The survey also suggested that in the case of a repeated referendum, even more people would vote No than the first time around: 62 percent of those polled now said they would reject the treaty while just 38 percent would vote Yes.

On 12 June, 53.4 percent of the Irish voted against the Treaty and 46.6 percent in favour, on a 53.1 percent turnout.

Of those who had given their blessings to the EU's reform treaty back then, 17 percent now said they would vote against it, while six percent of former opponents would now vote in favour of the document.

The negative sentiment has also significantly grown among the citizens who did not take part in the first referendum: 57 percent would vote No, while 26 percent would vote Yes.

Juncker backs EU-wide message to the Irish

Since taking on his role as a temporary EU president, French president Sarkozy has been suggesting he would press hard for a solution to the current stalemate over the Lisbon treaty by the end of this year.

On his visit last week to Dublin however, he admitted the solution may not be found during his country's EU presidency while also denying that Ireland must vote again.

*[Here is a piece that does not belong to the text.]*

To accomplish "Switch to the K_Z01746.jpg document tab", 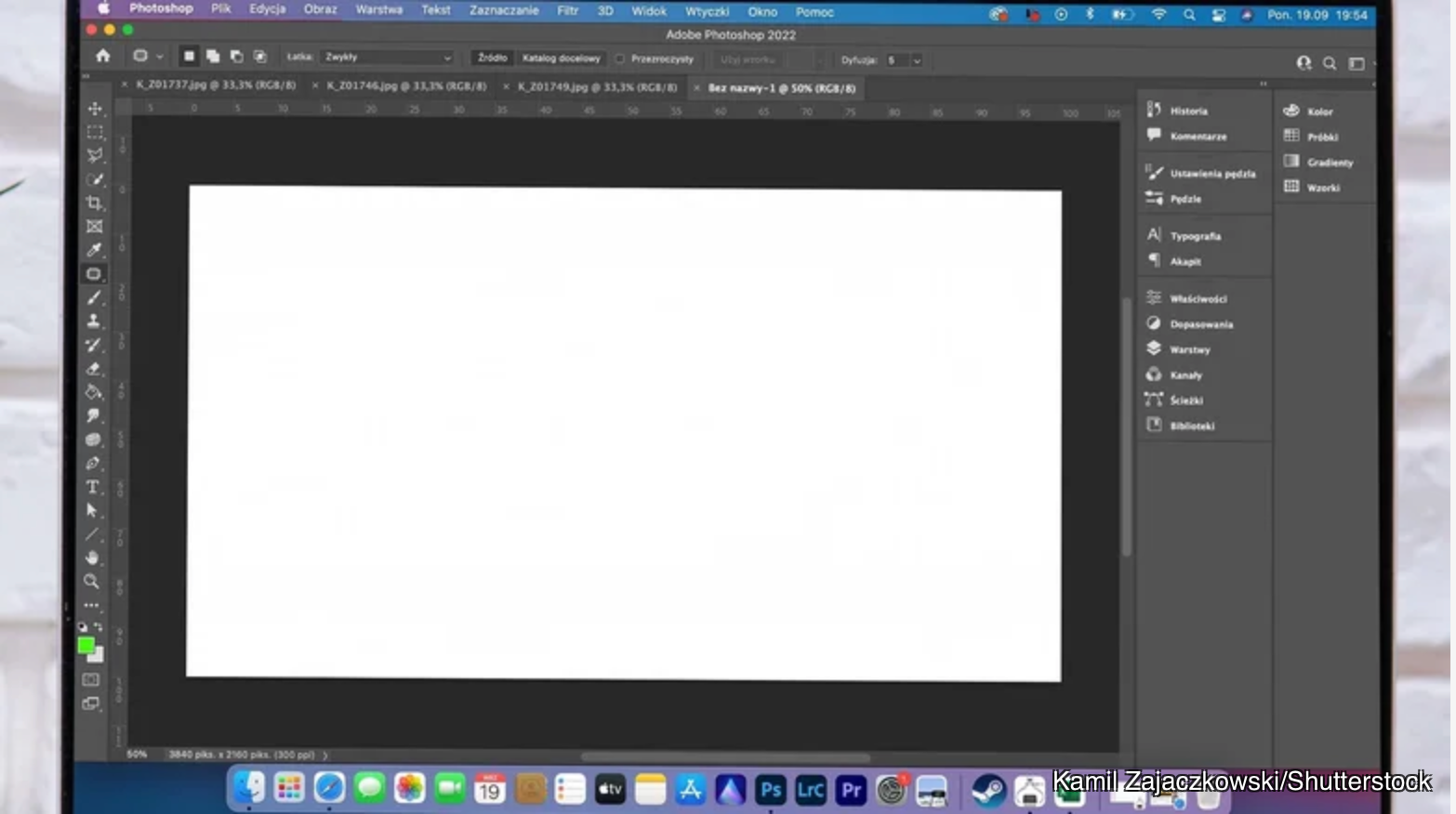I will click(404, 85).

Luxembourg's prime minister Jean-Claude Juncker - who had previously faced a similar situation when French and Dutch voters rejected a European Constitution during his country's presidency in 2005 - has argued the Irish should vote again after they receive a new message of guarantees on national concerns.

"A unanimous decision from the European Council [representing 27 member states] promising not to interfere with the neutrality, abortion laws and taxation of Ireland" could "make the treaty comprehensible to the Irish," Mr Juncker said in an interview for Austrian paper Kurier, published on Saturday (26 July).

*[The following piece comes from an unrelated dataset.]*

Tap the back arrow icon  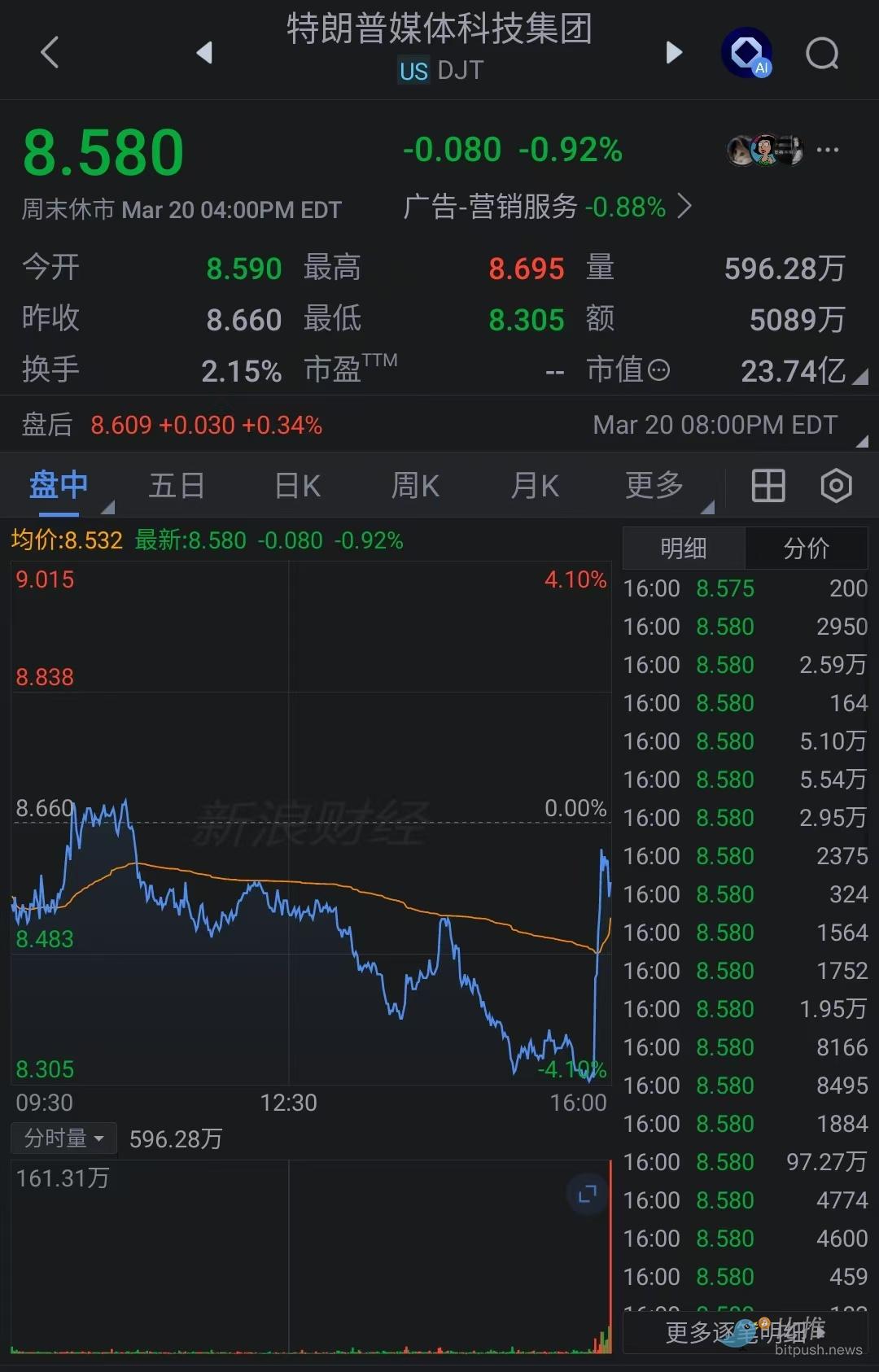[x=50, y=53]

Meanwhile, the Irish government has initiated high-level contact with the two main opposition parties - Fine Gael and Labour - to discuss the formation of an all-party body on the Lisbon treaty, according to the Irish Times.

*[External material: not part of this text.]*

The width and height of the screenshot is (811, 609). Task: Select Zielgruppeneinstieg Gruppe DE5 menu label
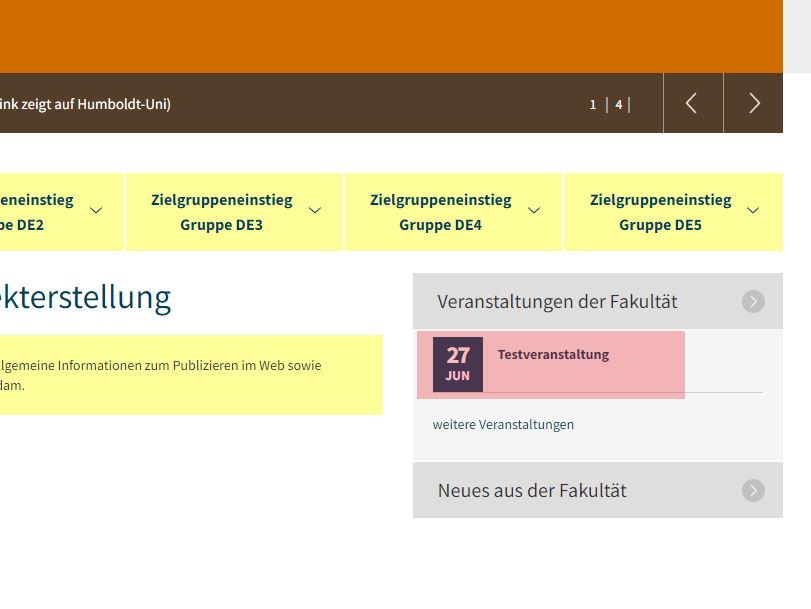coord(660,212)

The new body would gather various opinions on how Dublin should proceed concerning the June referendum defeat, with the findings to be presented to other EU leaders at their top-level gatherings under the French helm in October and December.

Ratification map

Twenty out of 27 EU states have definitively ratified the EU treaty. Spain, Germany and Poland's parliaments have approved the text but the respective heads of state must still sign off on the document, with the German constitutional court still considering a legal challenge.

The Italian lower house is expected to back the text this week. Swedish MPs are set to pass the treaty without serious opposition when they begin their autumn session in September. And Czech deputies are planning to hold a vote in autumn, after the verdict of the country's constitutional court on a legal appeal.

The Lisbon treaty aims to reform the EU's decision-making and institutions as agreed in a basic package of changes already included in the European Constitution adopted in 2004.